> [SOURCE RECORDS]
-- Opening Marker --

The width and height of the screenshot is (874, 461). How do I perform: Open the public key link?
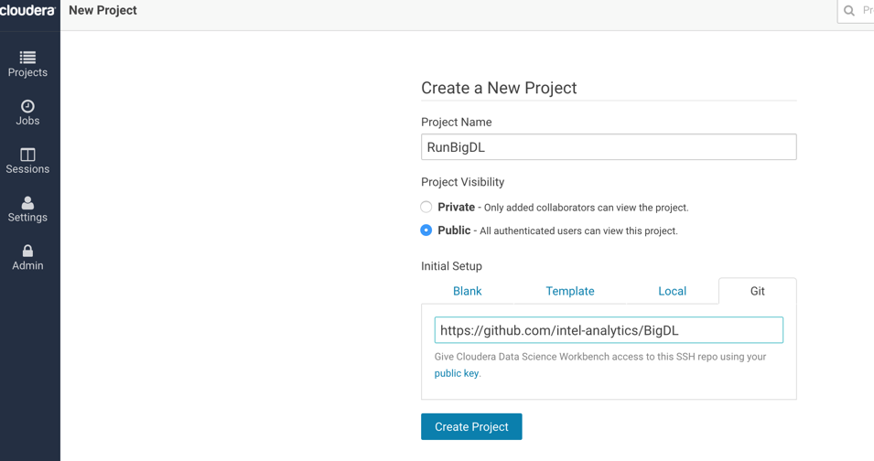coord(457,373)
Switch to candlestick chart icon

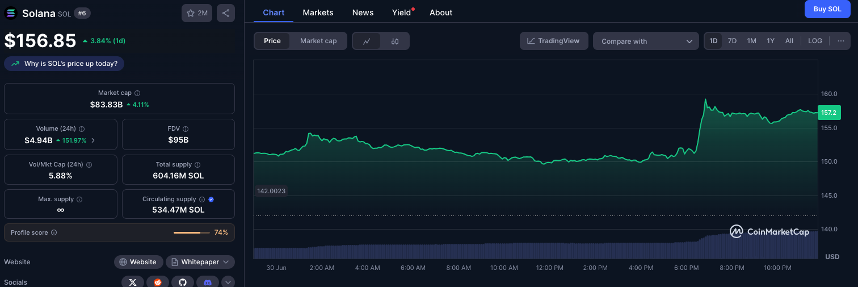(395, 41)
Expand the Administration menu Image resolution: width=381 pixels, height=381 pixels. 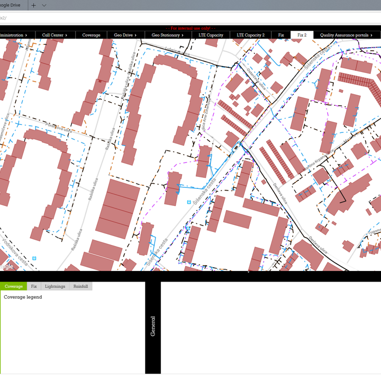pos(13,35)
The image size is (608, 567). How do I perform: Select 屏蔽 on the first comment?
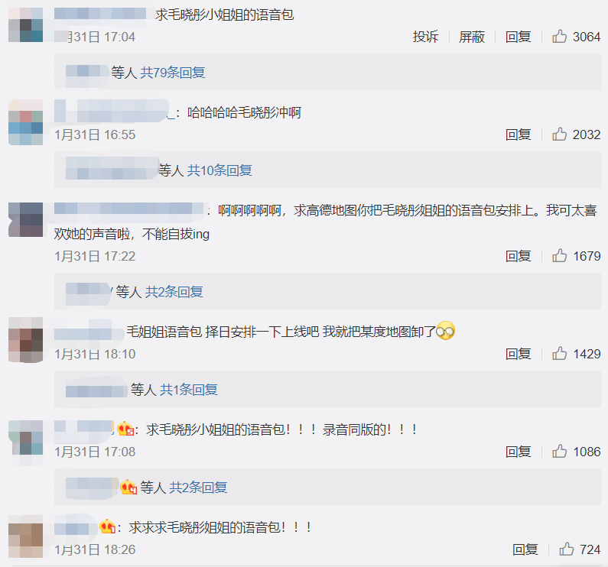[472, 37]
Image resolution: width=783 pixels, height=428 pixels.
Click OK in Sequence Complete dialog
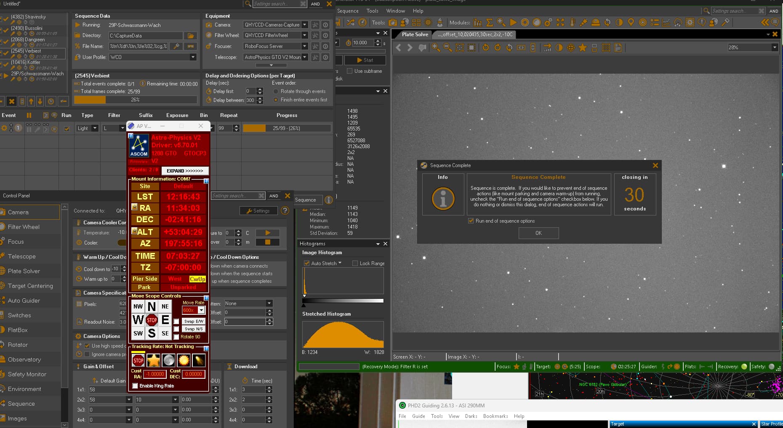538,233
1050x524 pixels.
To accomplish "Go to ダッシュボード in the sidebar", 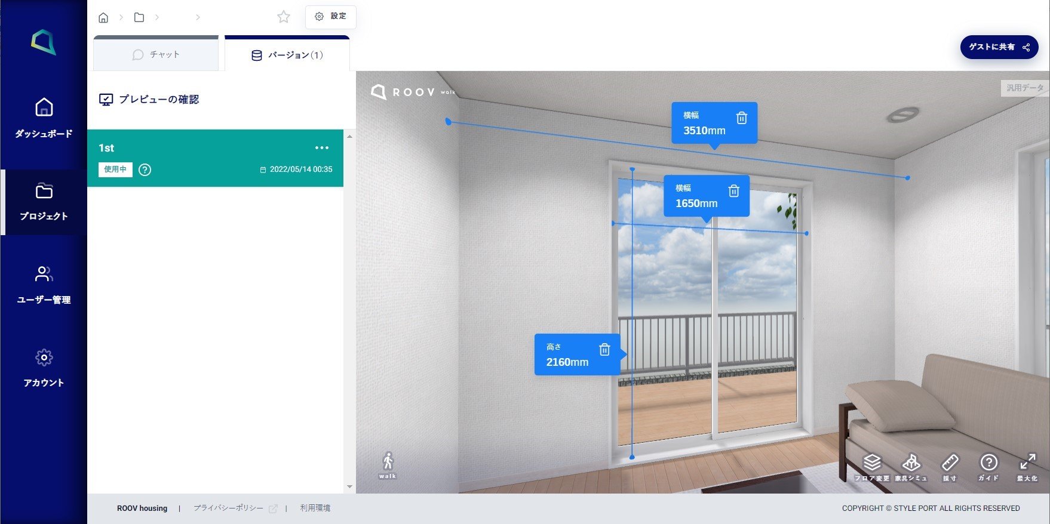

-- Closing Marker --

> [PROBLEM TO SOLVE]
Nothing but the lines from the one holding "1050x524 pixels." through the last line of the listing should appear in the answer, copied exactly and without pictures.

> [FINAL ANSWER]
1050x524 pixels.
To accomplish "Go to ダッシュボード in the sidebar", 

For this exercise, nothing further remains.